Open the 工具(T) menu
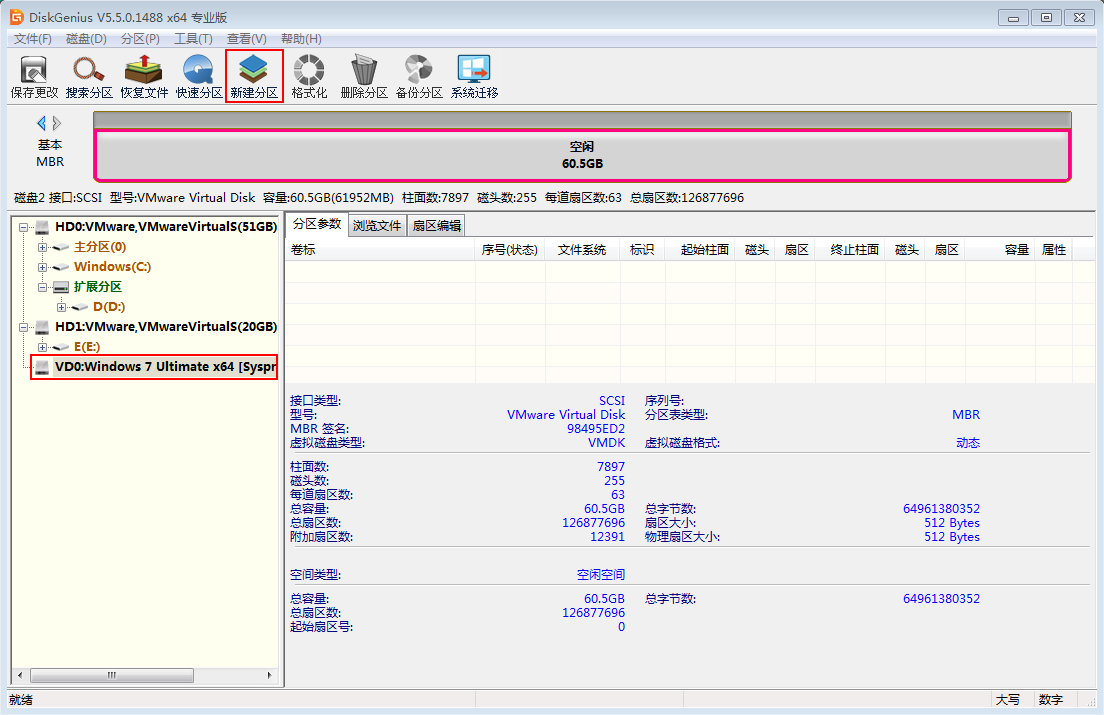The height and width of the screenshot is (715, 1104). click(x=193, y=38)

::::

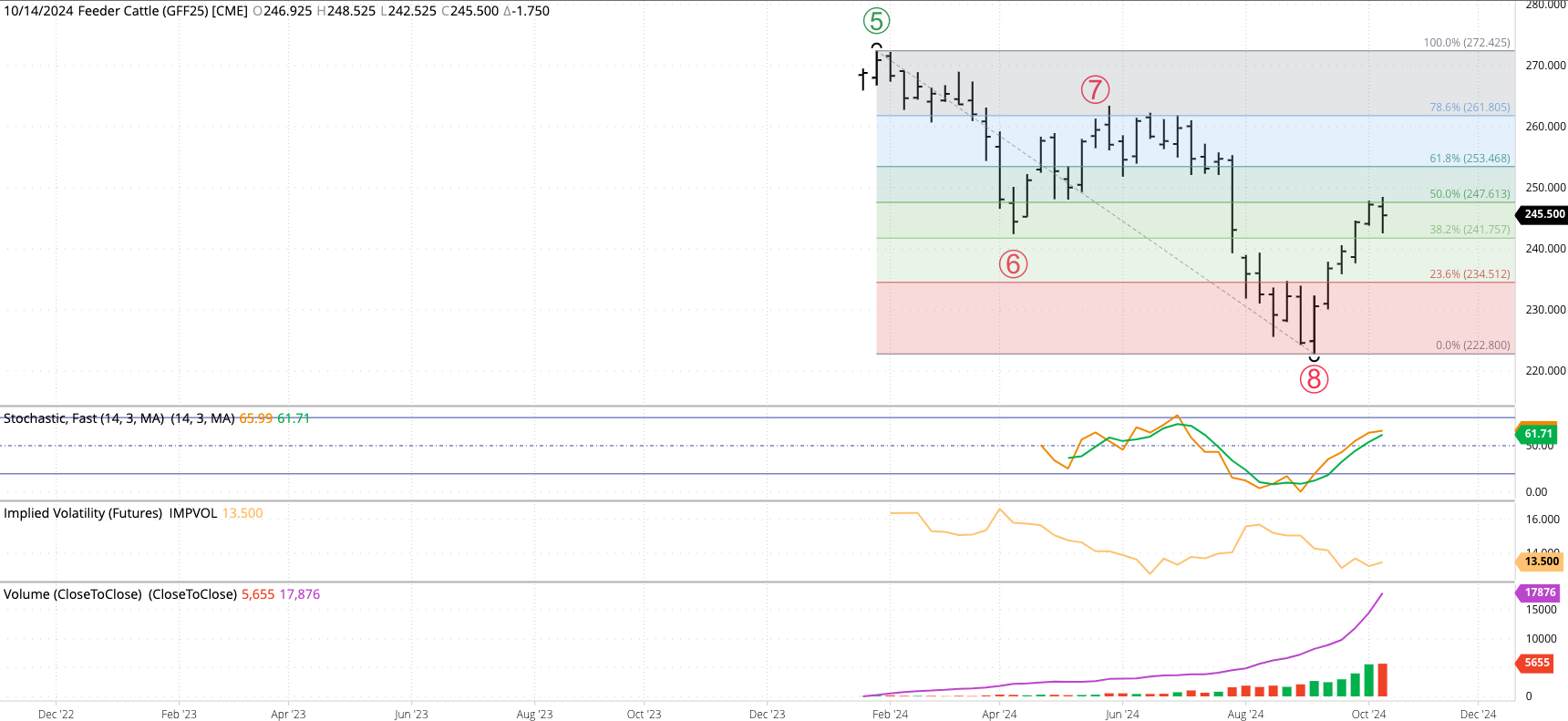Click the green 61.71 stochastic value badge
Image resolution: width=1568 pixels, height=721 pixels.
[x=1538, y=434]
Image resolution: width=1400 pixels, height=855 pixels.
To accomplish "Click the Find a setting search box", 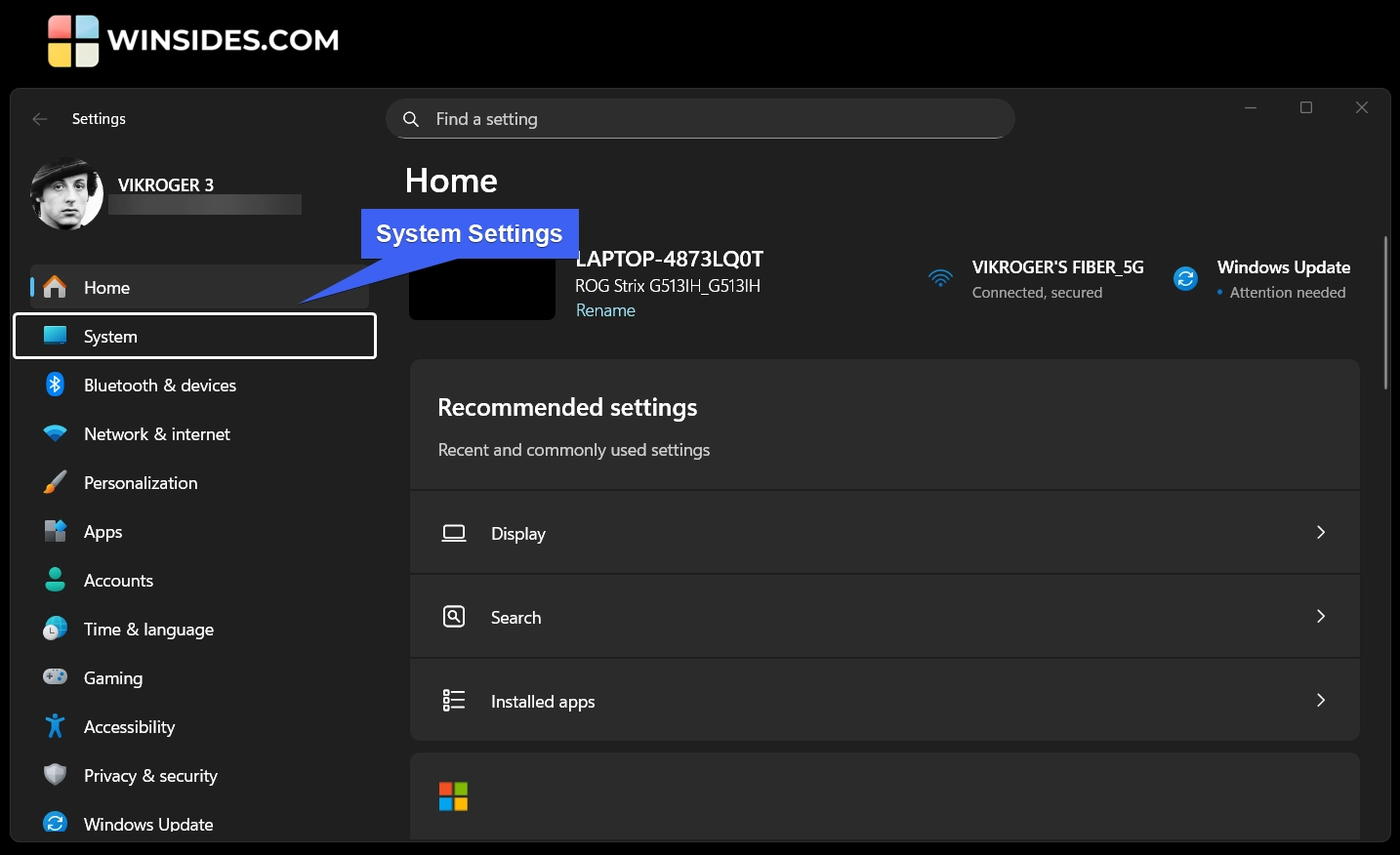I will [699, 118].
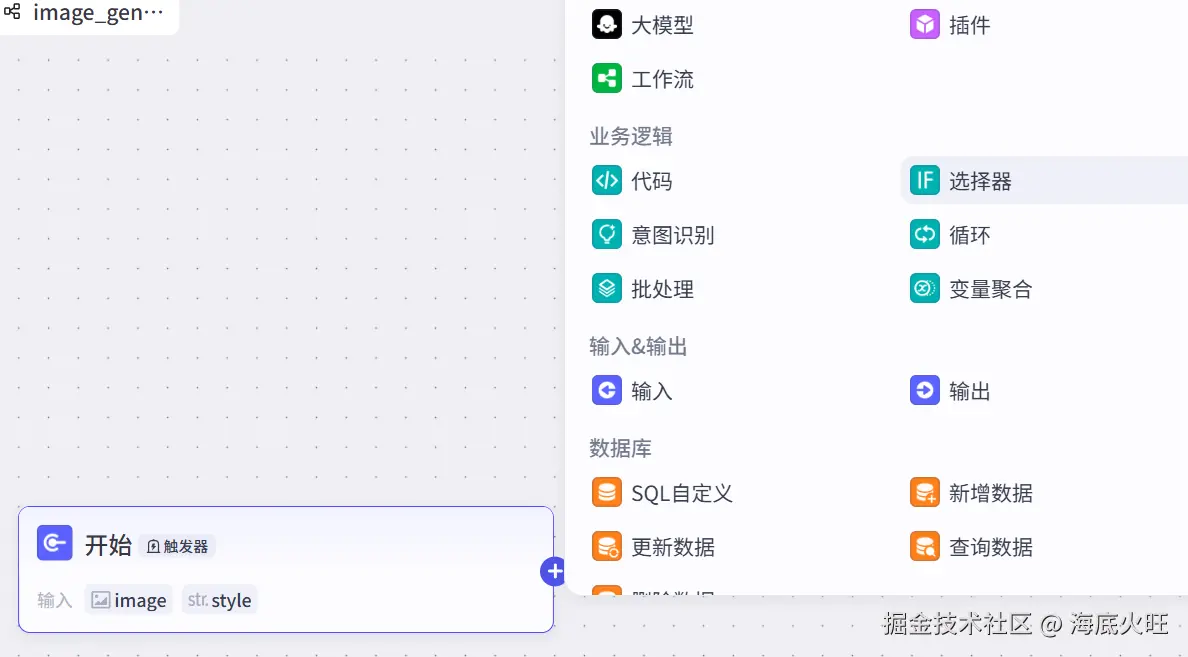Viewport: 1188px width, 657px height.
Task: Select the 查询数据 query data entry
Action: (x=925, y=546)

::::

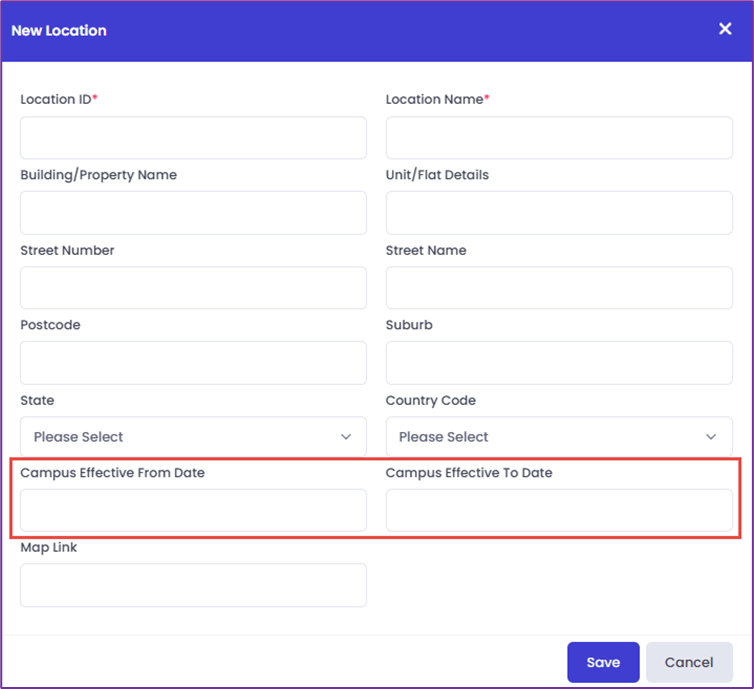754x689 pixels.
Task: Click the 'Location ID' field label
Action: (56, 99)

::::

## [What the task asks]
Retype the items starting at the line containing "754x689 pixels." and ending at the line containing "Action: (56, 99)", and leave the pictures out of your answer.

## [Full answer]
754x689 pixels.
Task: Click the 'Location ID' field label
Action: (56, 99)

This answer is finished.